За многие годы я это переосмыслила. Наш друг скорее не чистый дух, но обладает чистою душою. Он понял: я не стану нести в мир сказанного им, потому как боюсь утратить надежное место в мире. Страшусь самодовольства, не желая упиваться тем, что ведаю и чего не ведают другие (особенно мои набожные братья, от которых я, проходя по внешнему коридору мечети, обязана отворачивать взор). Мне приятно смотреть на милое лицо Заса и внимать его странным истинам, не пытаясь влиять ни на ангела, ни на мир, передавая сказанное.
Многие годы я не осуждала того множества вещей, о которых говорил Зас. И чем более молчаливой и неизменной оставалась в своих мирных садах, тем более сложными, беспристрастными и содержательными становились речи Заса. Тем менее я верила его словам.
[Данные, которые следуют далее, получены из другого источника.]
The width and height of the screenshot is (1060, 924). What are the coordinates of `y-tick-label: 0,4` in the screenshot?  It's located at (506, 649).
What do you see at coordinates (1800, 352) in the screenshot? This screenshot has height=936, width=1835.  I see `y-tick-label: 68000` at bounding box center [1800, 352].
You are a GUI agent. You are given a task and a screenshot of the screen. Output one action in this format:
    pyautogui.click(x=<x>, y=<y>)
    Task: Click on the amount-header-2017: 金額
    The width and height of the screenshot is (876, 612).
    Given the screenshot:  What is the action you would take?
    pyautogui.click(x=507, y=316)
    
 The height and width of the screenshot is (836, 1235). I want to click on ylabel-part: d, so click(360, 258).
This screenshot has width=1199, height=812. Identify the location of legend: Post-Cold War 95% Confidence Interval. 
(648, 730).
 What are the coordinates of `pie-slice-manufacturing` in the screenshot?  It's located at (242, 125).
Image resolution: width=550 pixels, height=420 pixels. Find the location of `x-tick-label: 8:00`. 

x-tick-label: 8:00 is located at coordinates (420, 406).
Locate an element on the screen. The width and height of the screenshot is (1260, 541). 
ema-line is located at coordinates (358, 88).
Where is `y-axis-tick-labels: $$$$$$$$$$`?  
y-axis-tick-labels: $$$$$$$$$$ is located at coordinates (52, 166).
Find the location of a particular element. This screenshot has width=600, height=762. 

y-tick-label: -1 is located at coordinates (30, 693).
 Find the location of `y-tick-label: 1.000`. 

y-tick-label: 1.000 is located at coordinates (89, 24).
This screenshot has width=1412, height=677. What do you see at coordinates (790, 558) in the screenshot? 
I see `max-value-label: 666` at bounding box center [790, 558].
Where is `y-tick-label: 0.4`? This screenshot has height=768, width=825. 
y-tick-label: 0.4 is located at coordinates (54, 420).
Слишком спокойно доносил он до меня правду.
В какой-то момент он заговорил о молодом французе, с которым повстречался, и как собирается вернуться посмотреть, «женился ли тот мальчик». Я же советовала Засу завести побольше друзей и обещать прилетать к Вам каждый год. Казалось, Вы станете его первым полностью мирским другом: Вы женаты и любите коммерцию.
Потом Зас переменился: стал неспокоен, задумчив, нежен. Начал говорить о Вас, передавать Ваши слова и рассказывать о поступках, прося истолковать их мудро. Его беда — в хладнокровии, а после с ужасом… (Исаак говорит: здесь следует написать «благоговейным ужасом», потому как именно это я и хочу сказать. Сдаюсь, как сдается человек, признавая чудесную природу рока, произнося: «Господь велик».) Итак, с благоговейным ужасом я поняла: каким-то образом я отвечаю за жизнь этого незрелого бессмертного.
Теперь же, трудный француз, Вы, наверное, надеетесь прочесть, что же говорит о Вас наш друг. Но для меня куда важнее то, что я, воспитанная в мусульманской вере, окажусь после смерти в католическом чистилище среди прочих еретиков, стонущих и кричащих на тысяче языков мира. Я уже совсем стара, а Вы — мужчина средних лет, скорбящий по ушедшей славе, считая, будто не нашли ей применения. Так вот, я не нашла применения себе, осталась нетронутой, как плод, чья мякоть ссохлась. Теперь хочу отдать долг этому миру, который люблю, пусть и познала всю брезгливость и расточительность его Создателя.